→ ページ:
説明

α−ヒドロキシ酸又はα−ヒドロキシ酸アンモニウムの製造方法

【課題】ニトリラーゼを用いて、α−ヒドロキシニトリルからα−ヒドロキシ酸又はα−ヒドロキシ酸アンモニウムを製造するに当たって、十分な初期比活性すなわち初期生産速度を有することで工業的に有利なα−ヒドロキシニトリルからのα−ヒドロキシ酸又はα−ヒドロキシ酸アンモニウムの製造方法を提供すること。
【解決手段】ニトリラーゼをα−ヒドロキシニトリルに作用させることを含むα−ヒドロキシ酸又はα−ヒドロキシ酸アンモニウムの製造方法において、α−ヒドロキシニトリルの添加前の初期反応液中にアンモニアもしくはアンモニウム塩が含まれていることを特徴とするα−ヒドロキシ酸又はα−ヒドロキシ酸アンモニウムの製造方法。

単語・要素の指示データ:
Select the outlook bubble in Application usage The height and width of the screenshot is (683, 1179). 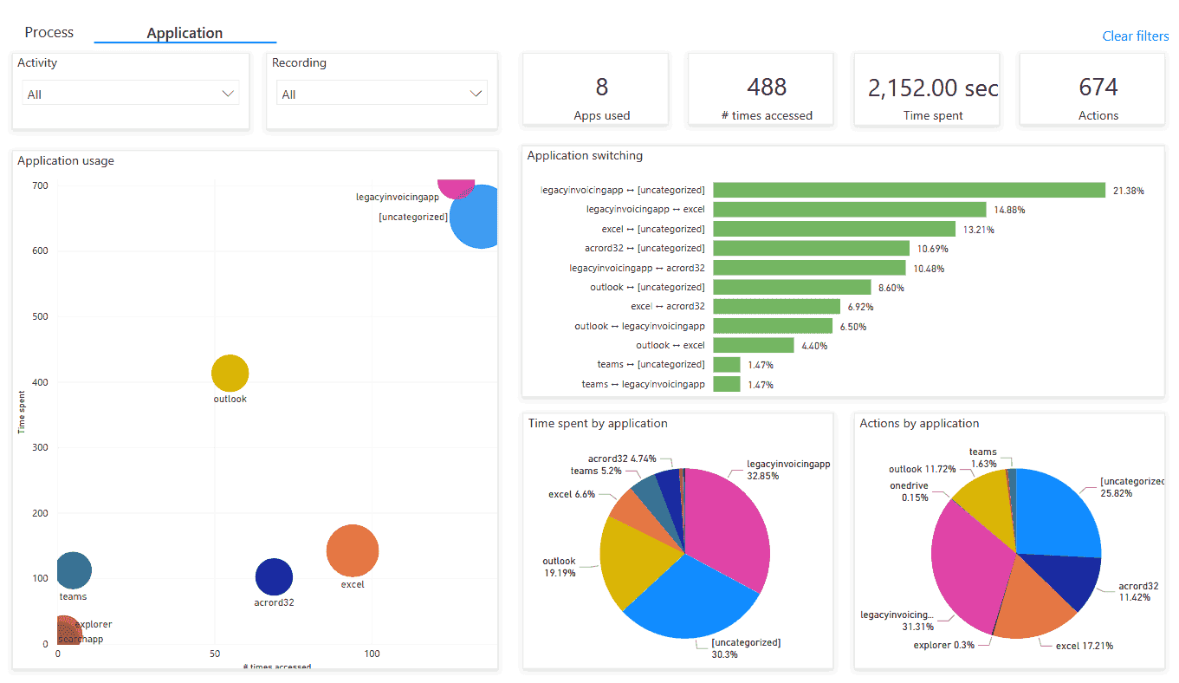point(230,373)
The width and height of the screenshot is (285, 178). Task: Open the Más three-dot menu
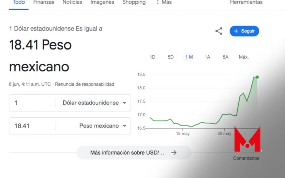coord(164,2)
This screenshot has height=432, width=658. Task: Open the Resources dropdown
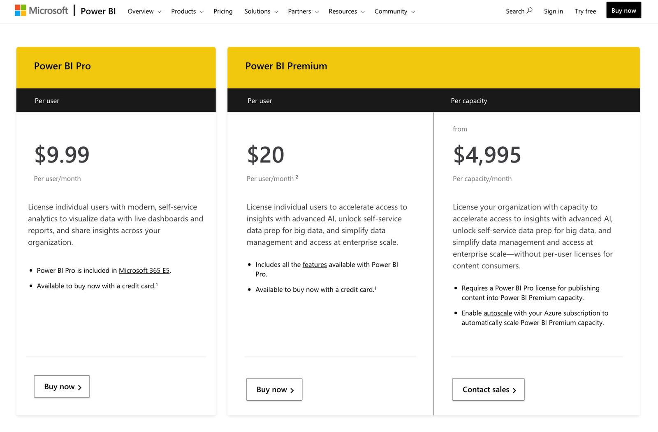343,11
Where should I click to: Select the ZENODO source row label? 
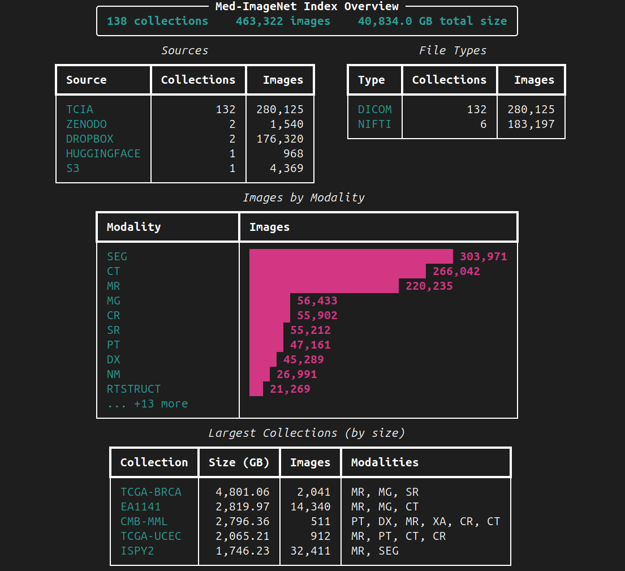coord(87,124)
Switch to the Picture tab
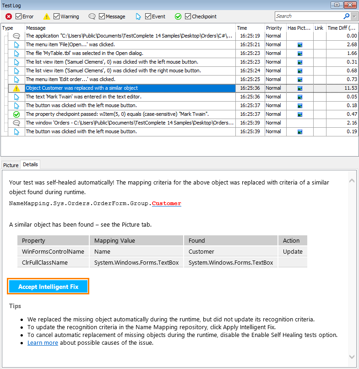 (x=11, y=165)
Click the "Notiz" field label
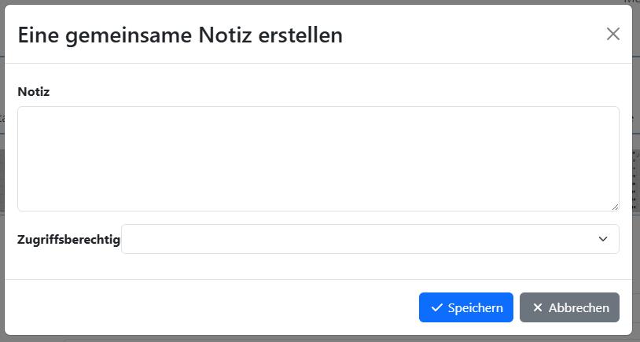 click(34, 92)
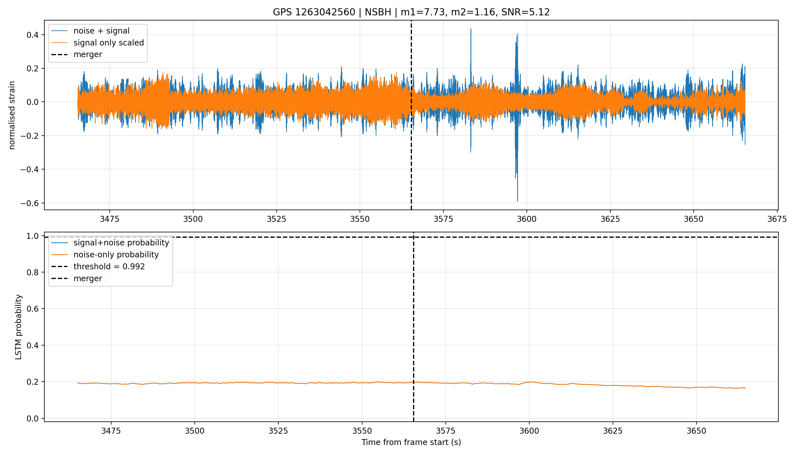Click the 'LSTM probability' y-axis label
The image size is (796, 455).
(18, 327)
==
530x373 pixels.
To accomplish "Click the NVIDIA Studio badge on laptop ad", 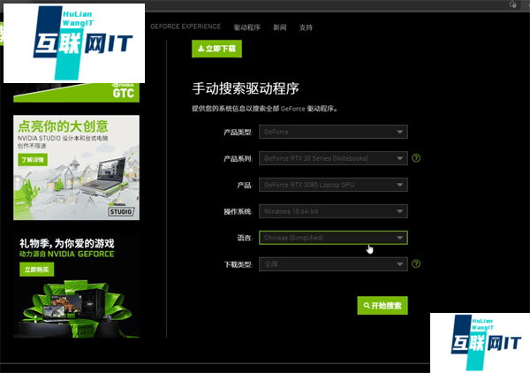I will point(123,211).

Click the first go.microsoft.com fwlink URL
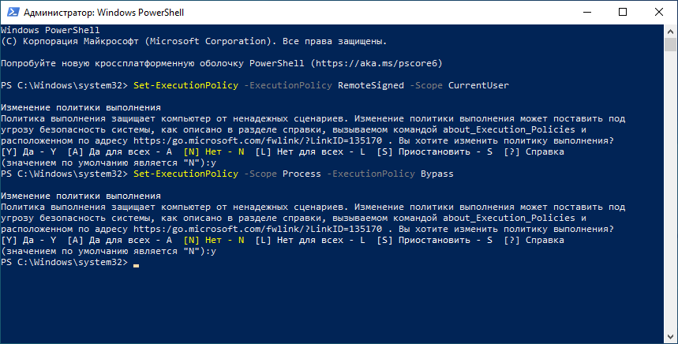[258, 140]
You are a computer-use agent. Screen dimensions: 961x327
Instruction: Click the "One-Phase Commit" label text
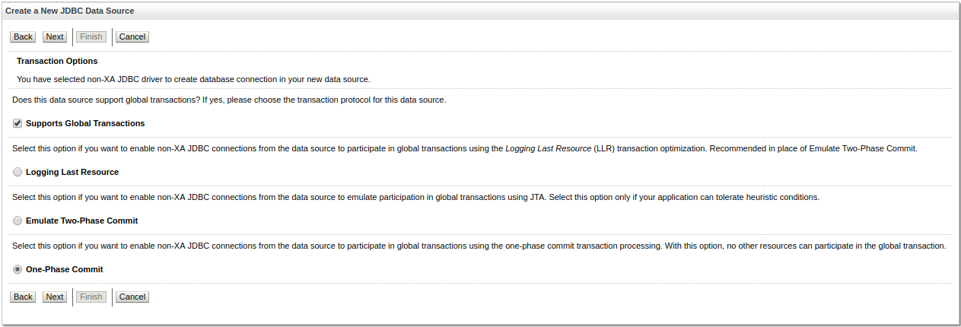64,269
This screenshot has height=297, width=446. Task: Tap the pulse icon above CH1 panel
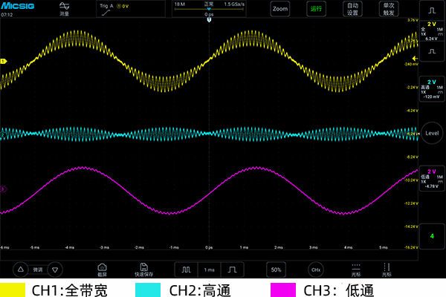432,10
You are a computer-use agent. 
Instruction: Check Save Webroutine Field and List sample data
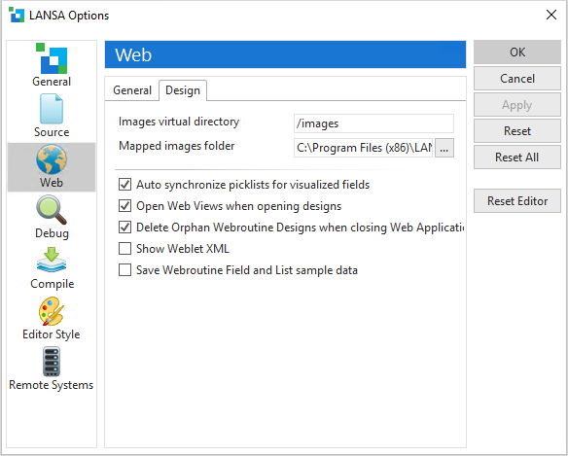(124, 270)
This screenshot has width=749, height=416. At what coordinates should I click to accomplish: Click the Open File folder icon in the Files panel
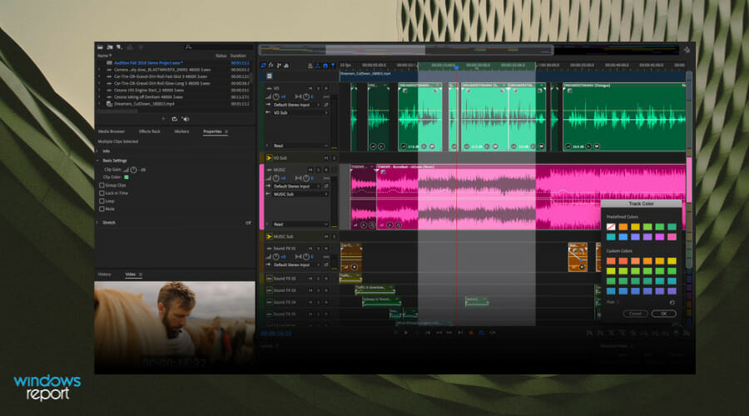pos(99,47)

→ やること:
α−ヒドロキシ酸の製造方法についての上のページと、次の (a)〜(c) が合っているか、それぞれ「はい」か「いいえ」で答え、決め手となるページの語句をそのまま引用してください。(a) 初期反応液には、α−ヒドロキシニトリルを加える前からアンモニアまたはアンモニウム塩が含まれている。(b) この方法が解決しようとする課題は、最終的な収率を高めることだとされている。(c) 製造にはニトリラーゼが用いられる。

→ 解答:
(a) はい。「α−ヒドロキシニトリルの添加前の初期反応液中にアンモニアもしくはアンモニウム塩が含まれている」
(b) いいえ。「十分な初期比活性すなわち初期生産速度を有することで工業的に有利な」
(c) はい。「ニトリラーゼを用いて」